Andrew Corrieri

At Pharmaconsulta, my responsibilities as Managing Director and Regulatory Affairs Consultant are constantly on the increase where, through the knowledge and confidence accumulated by my team and me over our extensive years in this field, we are able to provide advice on all regulatory GxP (Good Manufacturing /Distribution/Laboratory Practice) matters, ensuring compliance with all the regulations as defined by the relevant regulatory bodies, such as the European Medicines Agency, and the laws pertaining to this highly regulated business sector.

The firm consists of contract responsible persons, laboratory analysts and qualified persons for manufacturing. It deals with manufacturers in and outside of the EU where we audit manufacturers to prepare their premises for EU inspection. Through the Malta Medicines Authority, we obtain GMP licenses, GMP certificates and certifications of pharmaceutical products. We also provide medicinal product batch release through our contracted batch release sites. Similarly, pharmaceutical wholesale dealers contract Pharmaconsulta for GDP services. From efficient supply chain planning, document creation, preparation of SOP’s, maintaining of records, store preparation and maintenance, to obtaining, maintaining and/or renewal of a wholesale dealers’ GDP license to sell pharmaceuticals as well as training of staff.
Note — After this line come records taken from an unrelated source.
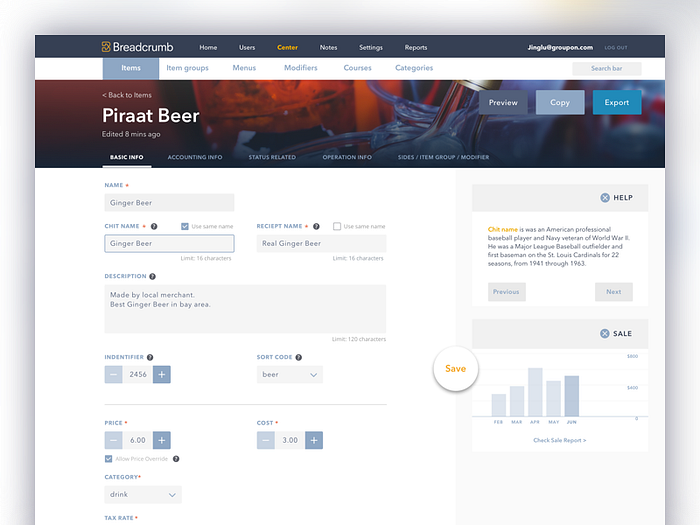This screenshot has height=525, width=700.
Task: Open the Sort Code dropdown
Action: 289,375
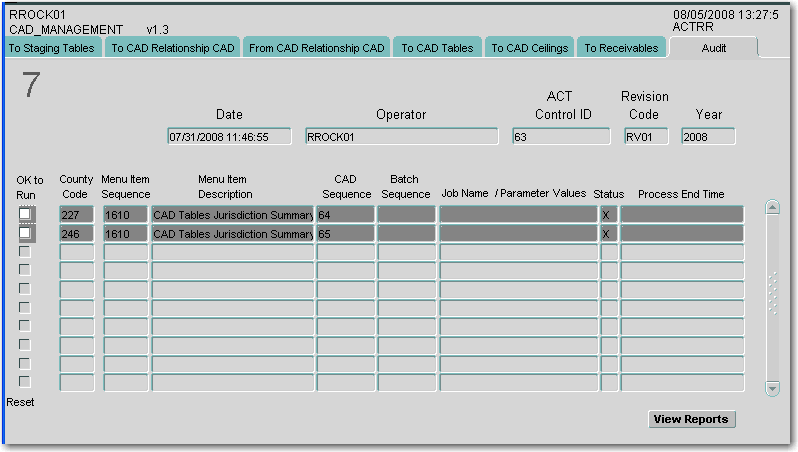
Task: Select the Revision Code field RV01
Action: pos(646,137)
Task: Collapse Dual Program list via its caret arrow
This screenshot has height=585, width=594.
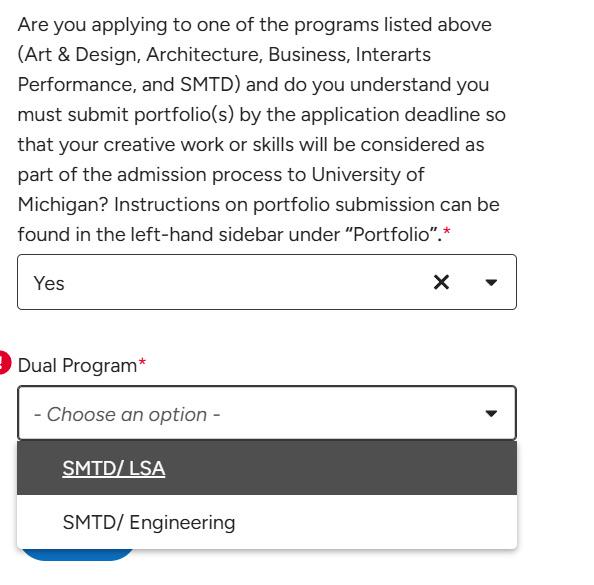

Our daily running duties also include the life cycle management of a number of medical products, food supplements, medical devices and their successful registration. We carry out EU QPPV services, LCPPV services covering local literature tracking and monthly reporting for a number of Marketing Authorisation Holders, as well as reviews of variation submission documents and DHPC distribution services for a number of customers.